Did the Fed just open Pandora's Box? It certainly feels that way. The recent withdrawal of crypto guidance for banks – the rescinding of those 2022 and 2023 supervisory letters, the backing away from joint statements with the FDIC and OCC – screams one thing: the potential for a regulatory rollback is now very real.

Is this really about “evolving risks” and “supporting innovation” as the Fed has stated? So, is this move intended to undermine public health for partisan purposes? It would lead to terrible outcomes for consumers and jeopardize the health of our financial system. I think it's the latter.

Innovation At What Cost Though?

Let's be blunt. Though seemingly progressive, the Fed’s actions will only encourage banks to engage in more reckless behavior. These are the same financial institutions that seem all too willing to embrace the crypto trend before fully weighing the risks. Remember the housing crisis of 2008? It was powered by that same deregulatory zeal and faith that would later, in large part, almost bring down the entire financial system – innovation, rah-rah, creativity. Are we just going to make the same mistake now with crypto?

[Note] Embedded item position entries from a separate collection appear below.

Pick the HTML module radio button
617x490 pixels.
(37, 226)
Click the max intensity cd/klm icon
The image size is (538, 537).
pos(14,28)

Even if you find the ABA’s celebratory response encouraging, the details of it should still send shivers down your spine. They share our enthusiasm to get started providing digital asset products and services. They’re really stoked about getting rid of that annoying oversight! Their argument that this move will increase the ability of consumers to have safe access to these products through the banks they know and trust is, quite frankly, laughable. Trust isn’t just a matter of words, it is earned and not freely shared, particularly in the world of finance.

What about the scams? The rug pulls? The hacks? The fact that it’s a dumping ground for fraud, pure and simple? And we’re just supposed to take banks’ word for it that they’re going to protect consumers from these dangers. They’ve only recently been freed from regulatory shackles! Let's get real.

"Normal Supervision" - Is That Enough?

The Fed's shift to "normal supervision" sounds reassuring, doesn't it? What does that even mean, specifically, in the world of crypto? Regular oversight didn’t stop the collapse of FTX, Celsius, or Voyager. “Appropriate oversight” was apparently not enough to prevent millions of people from losing their life savings gambling on meme coins and risky DeFi protocols.

Regular supervision suggests that the current regulatory playbook is sufficient to deal with the special dangers crypto presents. It isn't. Crypto is an entirely new animal compared to the legacy financial system. It's decentralized, opaque, and largely unregulated. Trying to jam it into the existing regulatory box is a lost cause. Just as doable as squeezing a square peg through a round hole.

Follow the money. Who benefits from a crypto regulatory gold rush Certainly not the average consumer. The truth is that banks and crypto companies are the real winners here. They have an open door to ship high-risk, high-reward products, bypassing any consideration of consumer protection or financial stability.

  • 2022 Supervisory Letter: Required banks to notify the Fed before engaging in crypto activities. Now gone.
  • 2023 Supervisory Letter: Addressed state member bank engagement in dollar token activities. Also gone.
  • Joint Statements: Withdrawn from agreements with the FDIC and OCC regarding banks' crypto activities.

This feels like a political calculation. Unlike previous administrations, the current administration is actively trying to court the crypto industry. They are counting on this new approach as a recipe for an economic renaissance. But at what cost?

Who Benefits From Weaker Rules?

We’re going to need strong, clear regulations that protect consumers, prevent fraud, and confirm the safety and soundness of our financial system. The Fed’s recent decisions pretty clearly indicate that we’re moving in the wrong direction.

Perhaps it’s time for us to actively demand that same accountability from our new regulators and policymakers. We will be watching closely, because we don’t want to go back to the bad old days of the finance Wild West. In this market, the only rule can’t be buyer beware. The future of our financial system, and the financial stability of millions of Americans, hangs in the balance. Don't let them get away with this.

We need strong, clear regulations that protect consumers, prevent fraud, and ensure the stability of our financial system. The Fed's recent actions suggest that we're headed in exactly the wrong direction.

It's time to demand accountability from our regulators and policymakers. We need to make it clear that we won't tolerate a return to the Wild West of finance, where the only rule is caveat emptor. The future of our financial system, and the financial well-being of millions of Americans, depends on it. Don't let them get away with this.